The papers in the issue, which includes proceedings from the IHE Delft-organized 6th Symposium on Knowledge and Capacity for the Water Sector, together lead to the following conclusions:

  • Local communities and committees in water resource management are important – as is increasingly recognized. New tools, often internet-based, assist them in developing local knowledge and capacity to enhance decision-making and foster resilience.
  • More effort is needed to tailor training and capacity development to local needs and cultures, and the pedagogical approaches must be up to date. Long-term engagement with broadly defined outcomes and impact is needed to provide direction.
  • It is the institutional capacity that matters most - at the level of government, water organisations and community. The capacity and education of individuals remains as important as before, but we must become better at building strong organisations.
  • Knowledge and capacity need to be substantially enhanced so that they can support implementation science that can transform ambitions and policies into effective action and investment on the ground.
  • Investing in capacity is economically sound, also in the short run. It benefits both the individuals whose capacity is developed, and society at large.

Special issue

From knowledge and capacity development to an implementation science: policy concepts and operational approaches

SPECIAL ISSUE

“We call for dedicated processes to learn from past experience, such as establishing, and effectively using, frames that monitor and evaluate policies and implementation programmes that enable us to continually discover what works well and what doesn’t. This includes scientifically sound studies and reviews that are based on robust statistical analyses of impacts, randomised controlled trials or on rigorous comparison of with/without and before/after situations. Such approaches require higher funding and a more coherent and longer operational time frame,” Alaerts said.  

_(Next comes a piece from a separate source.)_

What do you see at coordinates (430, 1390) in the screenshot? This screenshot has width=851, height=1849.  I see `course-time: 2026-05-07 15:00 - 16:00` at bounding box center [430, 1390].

The Special Issue’s editorial notes that global water management systems are becoming more complex and dynamic, and that efforts must take a systems approach. In addition, social and ecological aspects are now considered in water management decisions, and, on the other hand, information technology and digitalization have opened new opportunities. Though forecasting capabilities have increased significantly, there is still uncertainty about the future, so planning should avoid locking in end results and investments, instead seeking an iterative adaptive approach that allows for stepwise learning of what works.

As competition for limited water resources is steadily growing, and as regulatory frameworks are expanding and becoming more complex, engineers, managers and policymakers need to become more able to work across different disciplines, and to integrate water in other strategies and programmes such as land use, agriculture and environmental management
The Special Issue editorial

The Symposium, held online in July 2020, just a few months into the Covid-19 pandemic, led to the development of the Delft Agenda for Action on Knowledge and Capacity for the Water Sector.